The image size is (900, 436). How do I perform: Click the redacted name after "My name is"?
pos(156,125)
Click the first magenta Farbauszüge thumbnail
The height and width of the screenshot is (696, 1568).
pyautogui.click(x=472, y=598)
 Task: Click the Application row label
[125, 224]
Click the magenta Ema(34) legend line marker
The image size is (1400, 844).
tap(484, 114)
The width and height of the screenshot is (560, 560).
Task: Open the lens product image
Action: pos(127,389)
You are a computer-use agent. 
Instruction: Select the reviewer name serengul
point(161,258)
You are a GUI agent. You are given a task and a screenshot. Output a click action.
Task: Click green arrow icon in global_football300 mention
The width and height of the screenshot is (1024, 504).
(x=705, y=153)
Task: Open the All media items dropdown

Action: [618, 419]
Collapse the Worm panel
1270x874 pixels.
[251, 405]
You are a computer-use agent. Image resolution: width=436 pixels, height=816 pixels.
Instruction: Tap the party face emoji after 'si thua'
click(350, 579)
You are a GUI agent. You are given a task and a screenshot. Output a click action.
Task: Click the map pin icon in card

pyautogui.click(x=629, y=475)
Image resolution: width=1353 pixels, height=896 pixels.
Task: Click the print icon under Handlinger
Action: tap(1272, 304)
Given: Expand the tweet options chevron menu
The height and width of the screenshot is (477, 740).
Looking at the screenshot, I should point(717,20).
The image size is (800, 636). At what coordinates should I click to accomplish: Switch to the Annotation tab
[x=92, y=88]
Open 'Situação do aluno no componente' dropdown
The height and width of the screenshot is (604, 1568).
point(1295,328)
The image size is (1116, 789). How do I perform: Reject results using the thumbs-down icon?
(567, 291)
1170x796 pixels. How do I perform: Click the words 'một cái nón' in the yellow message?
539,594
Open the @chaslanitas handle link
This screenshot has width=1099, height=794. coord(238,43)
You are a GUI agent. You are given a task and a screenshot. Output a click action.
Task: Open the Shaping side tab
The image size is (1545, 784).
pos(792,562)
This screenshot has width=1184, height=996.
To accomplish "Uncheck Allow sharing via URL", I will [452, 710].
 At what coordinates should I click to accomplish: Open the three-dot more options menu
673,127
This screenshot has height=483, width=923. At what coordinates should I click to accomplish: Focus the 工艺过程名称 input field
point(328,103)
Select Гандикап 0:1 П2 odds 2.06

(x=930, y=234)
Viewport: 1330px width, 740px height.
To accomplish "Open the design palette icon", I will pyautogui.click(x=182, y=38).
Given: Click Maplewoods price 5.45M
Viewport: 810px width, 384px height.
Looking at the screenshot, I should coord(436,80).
***
→ THE PROBLEM
From the line containing "The image size is (1116, 789)." through the end of the material, print each line exactly as it appears.

→ SOLUTION FOR THIS EXERCISE
The image size is (1116, 789). How do I perform: Reject results using the thumbs-down icon?
(567, 291)
1170x796 pixels. How do I perform: Click the words 'một cái nón' in the yellow message?
539,594
Open the @chaslanitas handle link
This screenshot has width=1099, height=794. coord(238,43)
You are a GUI agent. You are given a task and a screenshot. Output a click action.
Task: Open the Shaping side tab
The image size is (1545, 784).
pos(792,562)
This screenshot has width=1184, height=996.
To accomplish "Uncheck Allow sharing via URL", I will [452, 710].
 At what coordinates should I click to accomplish: Open the three-dot more options menu
673,127
This screenshot has height=483, width=923. At what coordinates should I click to accomplish: Focus the 工艺过程名称 input field
point(328,103)
Select Гандикап 0:1 П2 odds 2.06

(x=930, y=234)
Viewport: 1330px width, 740px height.
To accomplish "Open the design palette icon", I will pyautogui.click(x=182, y=38).
Given: Click Maplewoods price 5.45M
Viewport: 810px width, 384px height.
Looking at the screenshot, I should coord(436,80).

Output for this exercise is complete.